(Data records):

──────────

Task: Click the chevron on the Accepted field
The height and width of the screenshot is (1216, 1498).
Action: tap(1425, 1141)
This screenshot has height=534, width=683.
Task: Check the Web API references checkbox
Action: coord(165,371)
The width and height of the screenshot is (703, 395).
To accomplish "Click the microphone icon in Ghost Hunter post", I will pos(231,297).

──────────

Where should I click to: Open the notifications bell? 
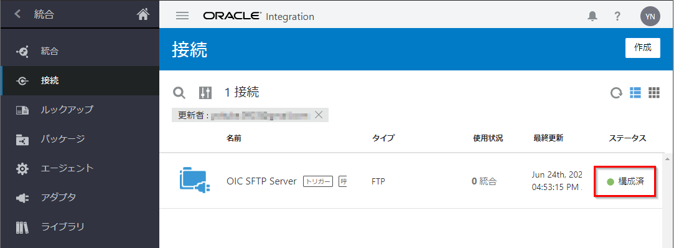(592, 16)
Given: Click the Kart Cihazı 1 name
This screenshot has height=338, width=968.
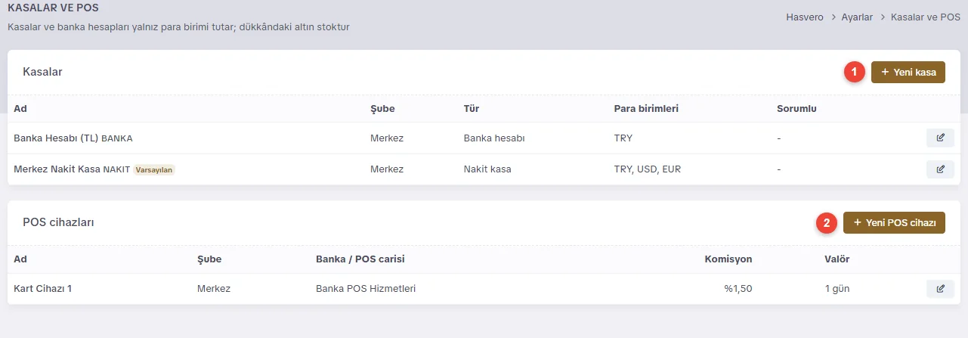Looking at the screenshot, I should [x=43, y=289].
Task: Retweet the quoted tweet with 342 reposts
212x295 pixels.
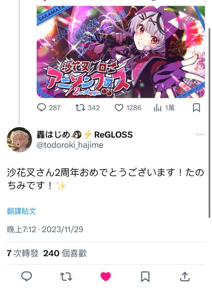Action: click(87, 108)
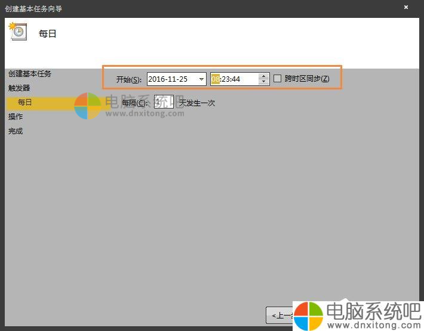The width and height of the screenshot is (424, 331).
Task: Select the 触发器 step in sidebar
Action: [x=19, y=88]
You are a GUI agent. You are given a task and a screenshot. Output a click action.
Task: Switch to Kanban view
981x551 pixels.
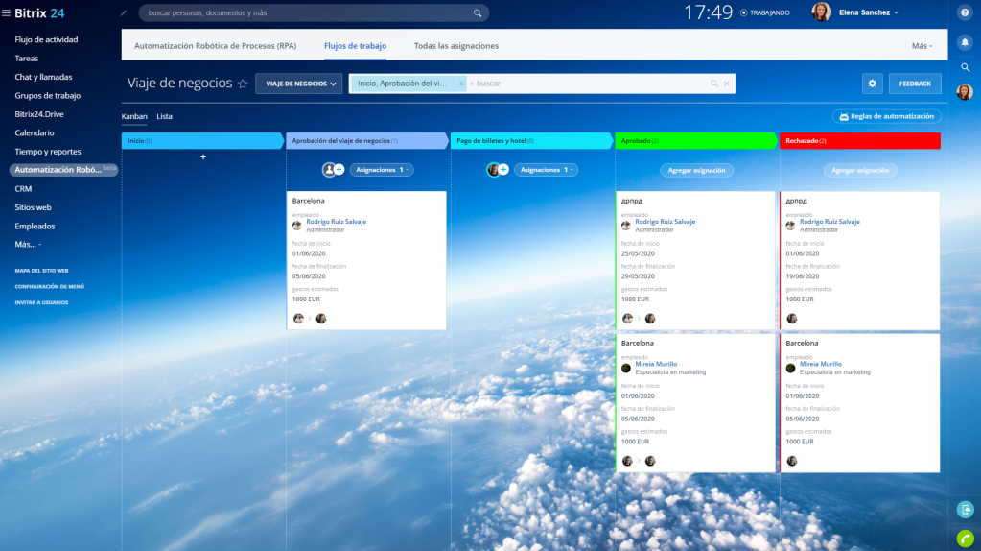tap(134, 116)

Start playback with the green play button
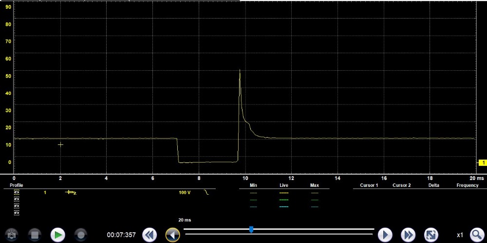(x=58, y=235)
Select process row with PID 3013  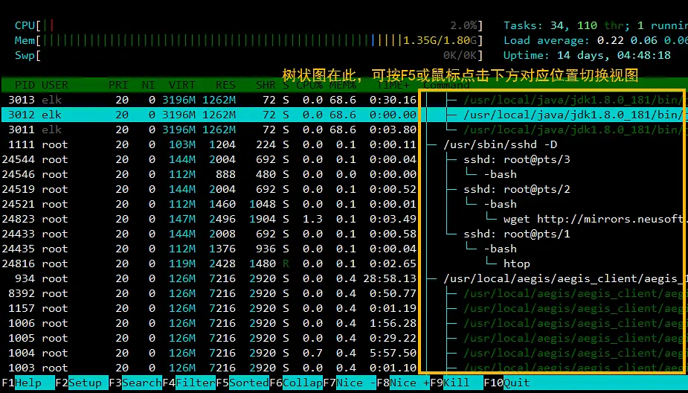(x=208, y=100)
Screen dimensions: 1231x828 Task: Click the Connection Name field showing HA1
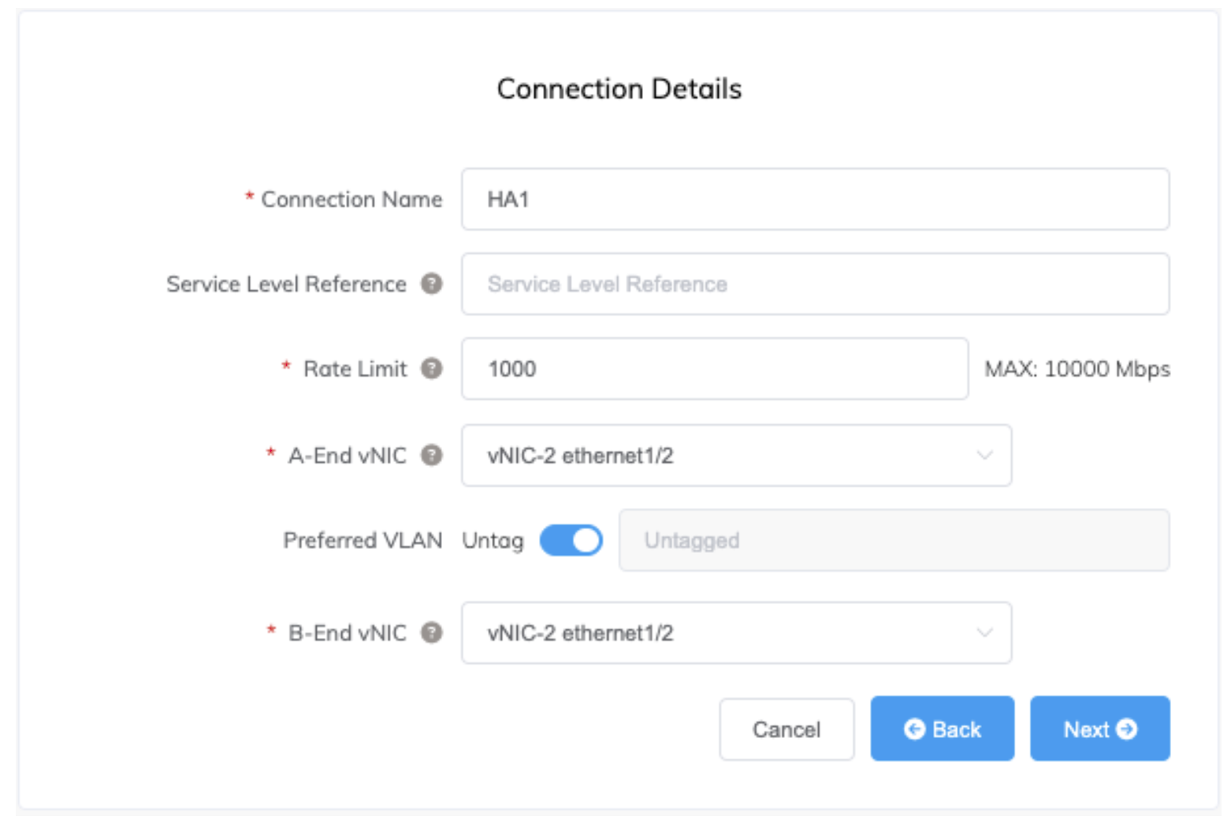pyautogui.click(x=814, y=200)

──────────

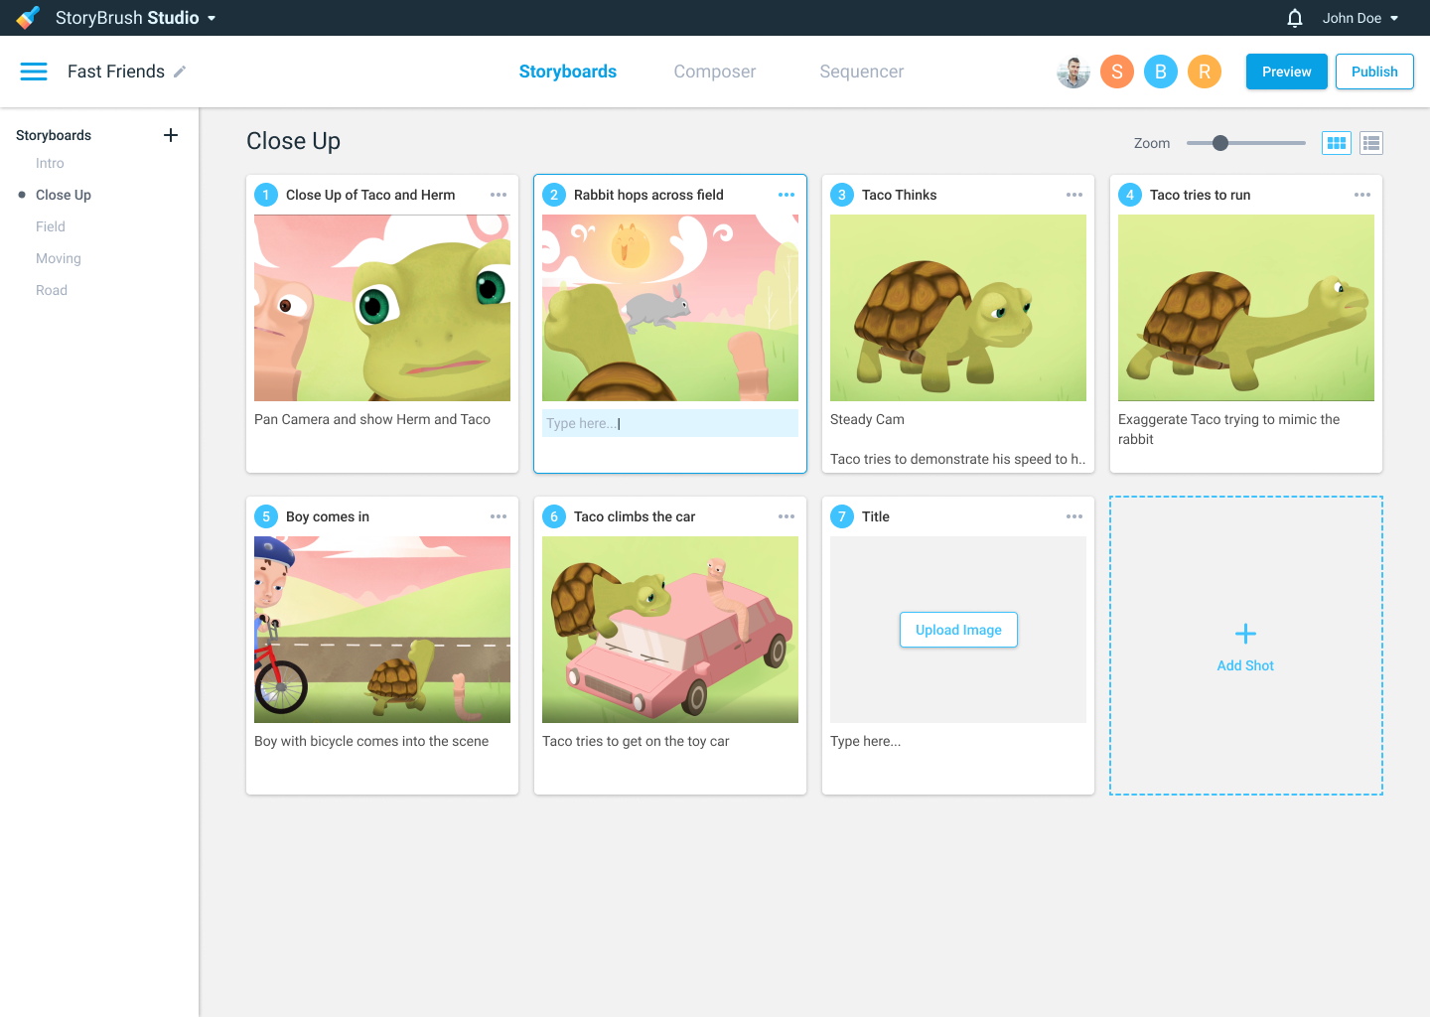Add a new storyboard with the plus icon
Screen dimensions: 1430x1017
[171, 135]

──────────

(Work to be completed): Copy word for word the lines of the records above from the one with "Given: Click the Kart Cihazı 1 name" up to and including the one with "Task: Retweet the". Skip the pictures.

(Your response):
Given: Click the Kart Cihazı 1 name
This screenshot has height=338, width=968.
Looking at the screenshot, I should [x=43, y=289].
Task: Retweet the quoted tweet with 342 reposts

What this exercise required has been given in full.